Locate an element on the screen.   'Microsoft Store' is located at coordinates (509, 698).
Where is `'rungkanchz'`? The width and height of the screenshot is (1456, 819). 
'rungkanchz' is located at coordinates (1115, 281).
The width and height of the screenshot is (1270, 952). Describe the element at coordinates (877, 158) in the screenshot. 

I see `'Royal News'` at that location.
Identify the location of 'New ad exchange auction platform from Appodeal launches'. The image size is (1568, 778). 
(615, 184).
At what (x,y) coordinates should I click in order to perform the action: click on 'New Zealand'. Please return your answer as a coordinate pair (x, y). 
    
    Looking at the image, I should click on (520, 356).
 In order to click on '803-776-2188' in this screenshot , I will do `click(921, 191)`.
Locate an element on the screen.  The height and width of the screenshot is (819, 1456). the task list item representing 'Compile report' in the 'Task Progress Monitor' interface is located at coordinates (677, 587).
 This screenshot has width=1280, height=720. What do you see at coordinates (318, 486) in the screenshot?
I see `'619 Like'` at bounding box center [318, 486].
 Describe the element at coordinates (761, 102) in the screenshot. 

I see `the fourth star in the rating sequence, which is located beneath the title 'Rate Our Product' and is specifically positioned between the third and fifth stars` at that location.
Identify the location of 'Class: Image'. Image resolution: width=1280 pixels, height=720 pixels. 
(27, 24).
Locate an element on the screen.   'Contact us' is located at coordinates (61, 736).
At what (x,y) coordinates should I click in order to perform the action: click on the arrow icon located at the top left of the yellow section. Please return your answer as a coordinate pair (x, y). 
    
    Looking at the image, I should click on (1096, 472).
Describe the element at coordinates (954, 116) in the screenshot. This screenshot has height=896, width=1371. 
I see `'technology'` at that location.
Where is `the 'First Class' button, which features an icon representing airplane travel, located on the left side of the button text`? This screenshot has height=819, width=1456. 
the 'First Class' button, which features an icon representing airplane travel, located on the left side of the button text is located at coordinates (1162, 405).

━━━━━━━━

_AIM OF THE EXERCISE_
Lay out the records as a JSON list of strings, one per line with blank lines omitted, running from the line with "Describe the element at coordinates (954, 116)" up to and including the last line of the records.

_RESULT OF THIS TASK_
[
  "Describe the element at coordinates (954, 116) in the screenshot. This screenshot has height=896, width=1371. ",
  "I see `'technology'` at that location.",
  "Where is `the 'First Class' button, which features an icon representing airplane travel, located on the left side of the button text`? This screenshot has height=819, width=1456. ",
  "the 'First Class' button, which features an icon representing airplane travel, located on the left side of the button text is located at coordinates (1162, 405)."
]